• Extrait source:
┌──
Un sens inné du danger

Chez l'homme, la famille des récepteurs Toll (Toll-Like Receptor ou encore TLR) compte une petite dizaine de membres, numérotés de 1 à 10. Leur fonction commune, remarquablement conservée au cours de l’évolution, est de détecter les signaux témoignant qu’une infection est en cours. Les TLRs sont utilisés par les cellules immunitaires résidant principalement dans la peau et les muqueuses, voies d’entrées naturelles des pathogènes.

Pour faire face à des menaces infectieuses très variées, les TLRs présentent une vaste hétérogénéité de structures et de localisations. Une fois repérés les signaux microbiens, ces capteurs propagent un signal via différentes voies jusqu’au noyau de la cellule où ils activent les gènes qui orchestrent la réponse immunitaire de type inflammatoire. 

Lena Alexopoulou étudie les mécanismes de protection contre les infections portés par les TLRs. Elle a contribué à l’identification des signaux perçus par un certain nombre d’entre eux, leur origine (virale ou bactérienne) et leur rôle dans la protection contre différentes maladies.

Aujourd’hui, son équipe se focalise sur deux aspects de la biologie des TLRs : leur implication dans les maladies auto-immunes et les mécanismes de coopération entre différents membres de cette famille.

 

Les signaux microbiens détectés par les TLRs sont très voisins de ceux libérés par nos propres cellules lorsqu’elles sont endommagées ou mourantes. Ainsi, les infections sont parfois associées à des réactions exacerbées contre les cellules de l’organisme, selon un mécanisme dit auto-immun.

L"auto-immunité, effet secondaire du (dys)fonctionnement des TLRs

Dans une maladie auto-immune, le système immunitaire déréglé réagit contre l’organisme qu’il est censé protéger : des composants du soi sont anormalement identifiés comme étrangers par le système immunitaire. Conséquence, ce dernier attaqtue des cellules normales de l’individu. Des auto-anticorps sont retrouvés dans le sang des malades, signatures de cette auto-réactivité délétère.

Des études récentes ont démontré le rôle de l’activation de TLRs dans la genèse de certaines maladies auto-immunes, en particulier du lupus érythémateux disséminé (LED). Le LED est une maladie auto-immune chronique caractérisée par la production massive d’auto-anticorps dirigés contre des éléments du noyau des cellules, conduisant à des atteintes cutanées, articulaires ou vasculaires viscérales dans ses formes les plus graves.

« Les souris déficientes pour TLR8 développent un lupus, parce que la perte de fonction de TLR8 conduit à une augmentation de l'activité de TLR7, qui semble induire en retour une sensibilité accrue à certains composés » souligne Lena Alexopoulou.

Les souris defiscientes en TLR8 développe un Lupus (détection par immuno-fluorescence des anticorps dirigés contre des constituants du noyau des cellules). Copyright Lena Axelopoulou, CIML.

Ainsi, il semble intéressant d'élucider le rôle de TLR8 dans le LED, plus particulièrement de révéler chez les patients une éventuelle corrélation entre déficience de TLR8. et LED. Les médecins pourraient alors détecter et mesurer cette anomalie pour affiner leur diagnostic et évaluer le pronostic de la maladie.
└──
• Consigne:
Dites si chaque affirmation s'accorde avec le texte sur les récepteurs Toll. Répondez par oui ou par non, et citez mot pour mot le passage du texte qui tranche.
1. Chez l'homme, la famille des récepteurs Toll compte une petite dizaine de membres.
2. Les TLRs sont utilisés surtout par des cellules immunitaires situées dans le foie.
3. Chez les souris déficientes pour TLR8, l'activité de TLR7 diminue.
Vous n'avez pas besoin des enregistrements pour cet exercice.

• Liste des enregistrements:
┌──
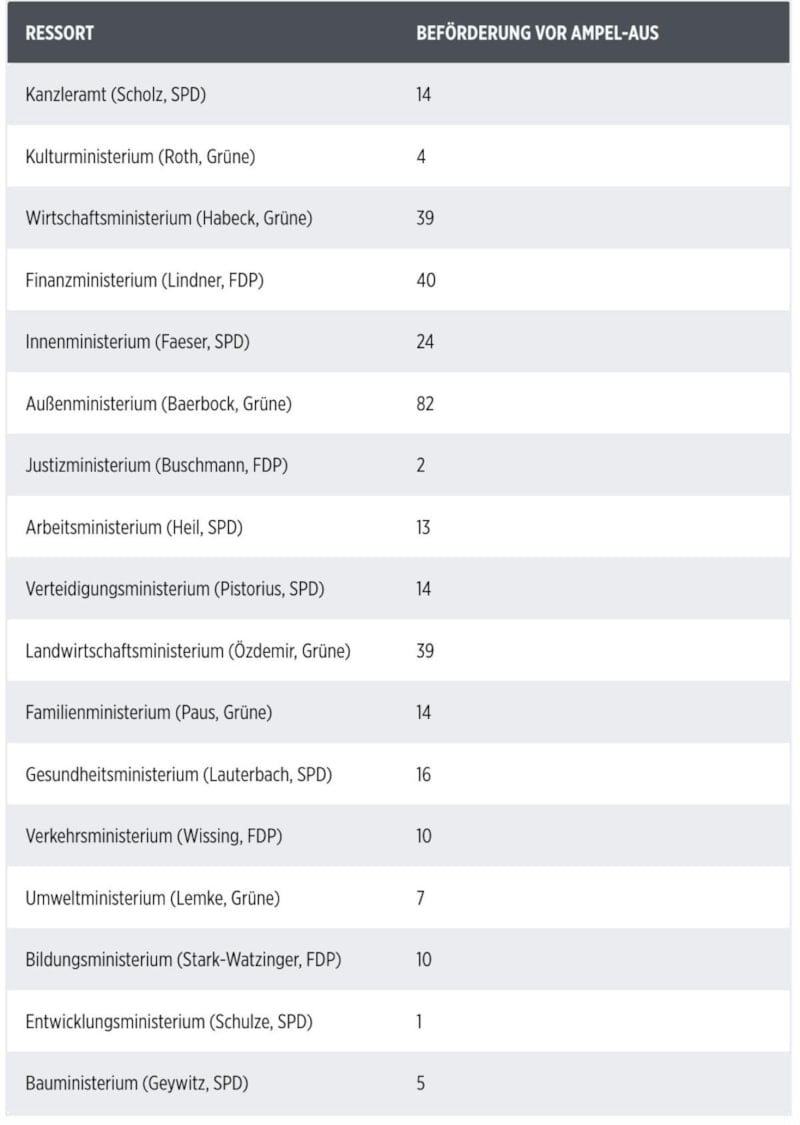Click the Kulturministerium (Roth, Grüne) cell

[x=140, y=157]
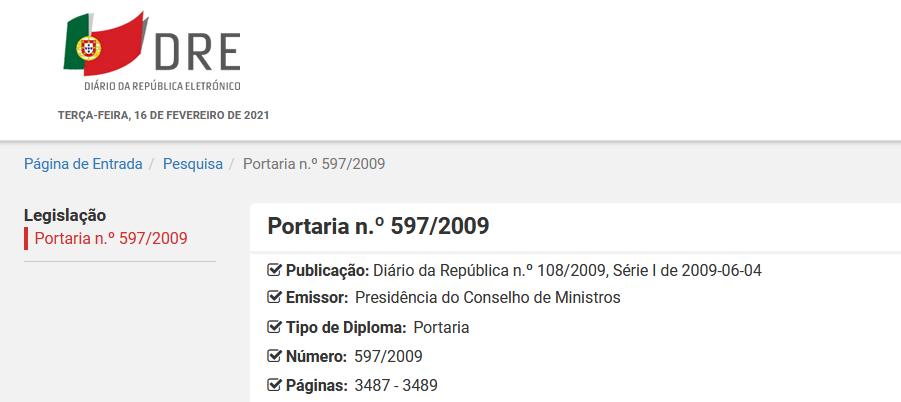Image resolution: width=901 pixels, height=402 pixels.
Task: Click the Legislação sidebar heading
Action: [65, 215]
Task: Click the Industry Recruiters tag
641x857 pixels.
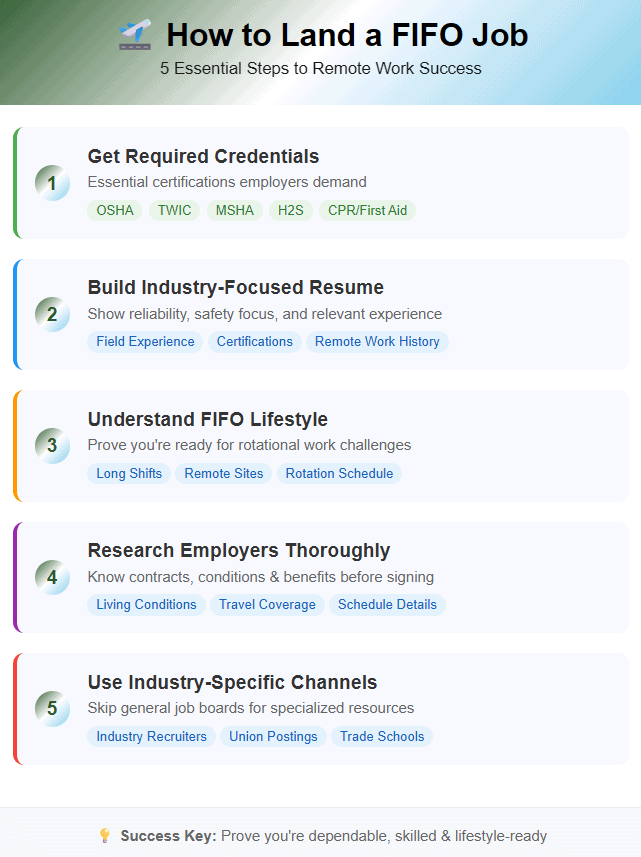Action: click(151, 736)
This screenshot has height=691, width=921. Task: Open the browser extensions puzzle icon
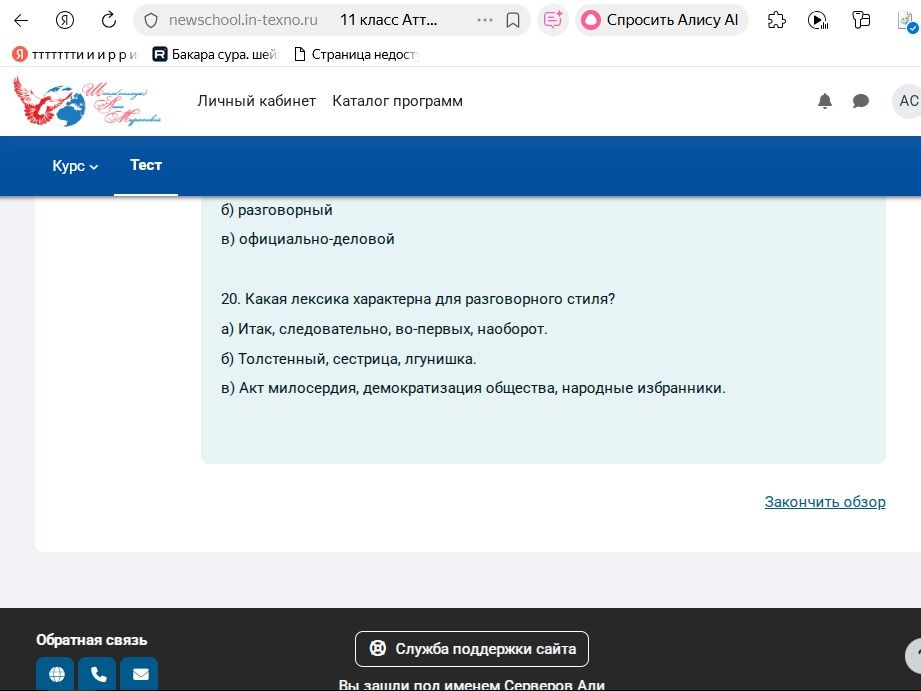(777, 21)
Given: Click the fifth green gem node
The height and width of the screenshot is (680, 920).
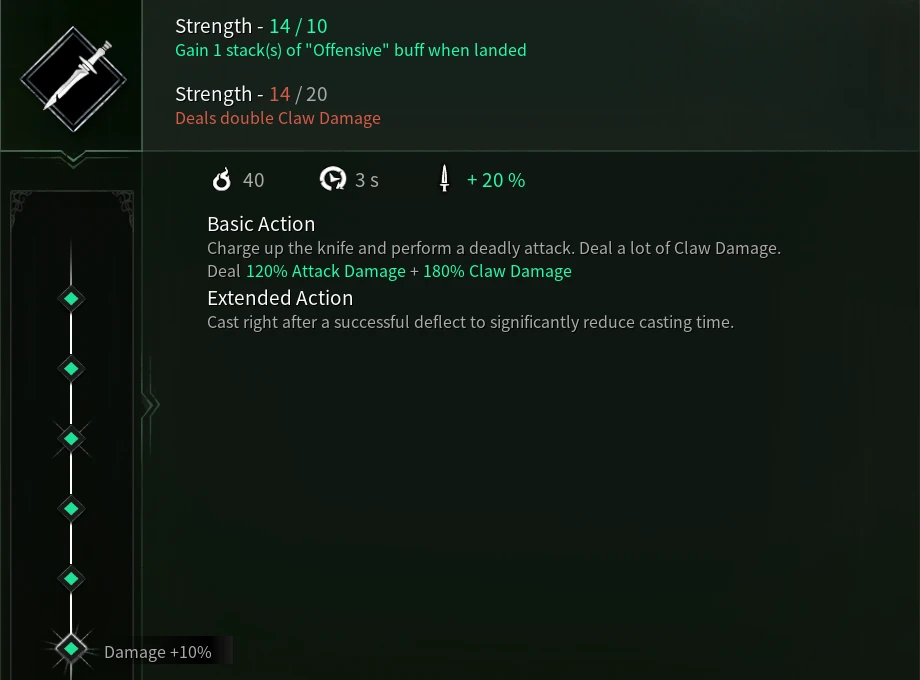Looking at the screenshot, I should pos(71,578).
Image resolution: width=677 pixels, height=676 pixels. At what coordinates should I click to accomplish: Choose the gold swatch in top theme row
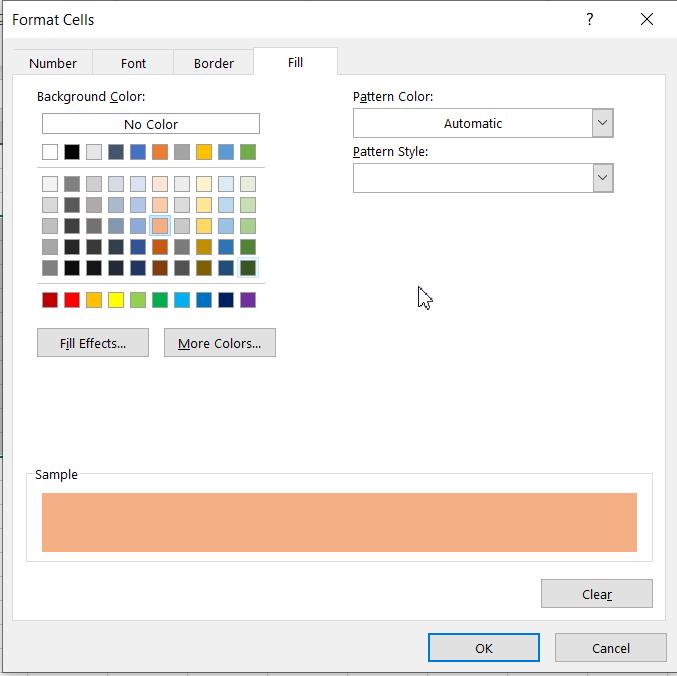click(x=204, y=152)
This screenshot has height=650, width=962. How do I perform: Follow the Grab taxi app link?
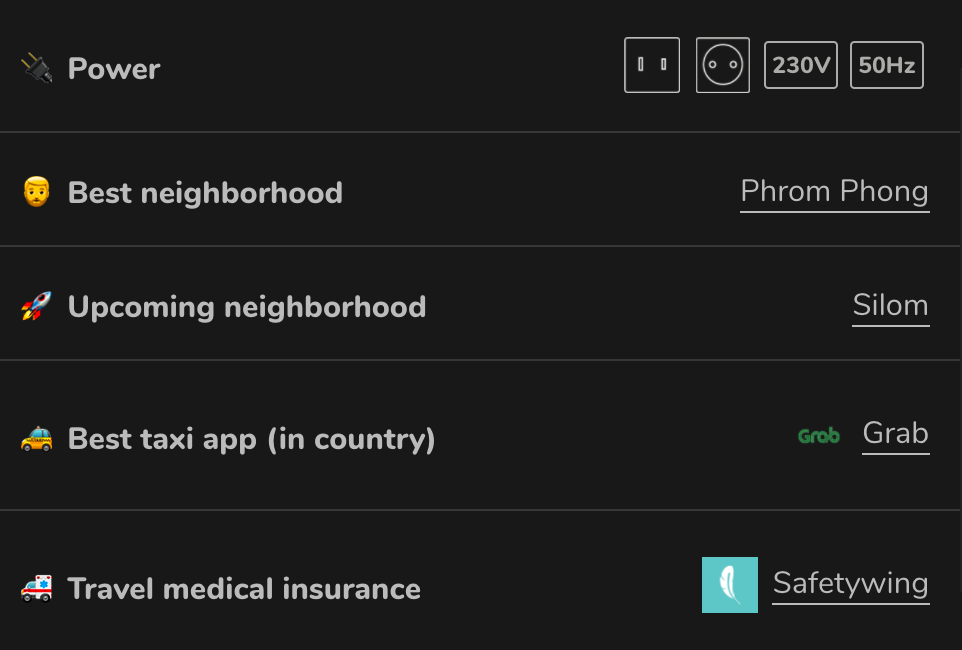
└──
• Corrigé:
1. Oui : « compte une petite dizaine de membres, numérotés de 1 à 10 ».
2. Non : « résidant principalement dans la peau et les muqueuses ».
3. Non : « la perte de fonction de TLR8 conduit à une augmentation de l'activité de TLR7 ».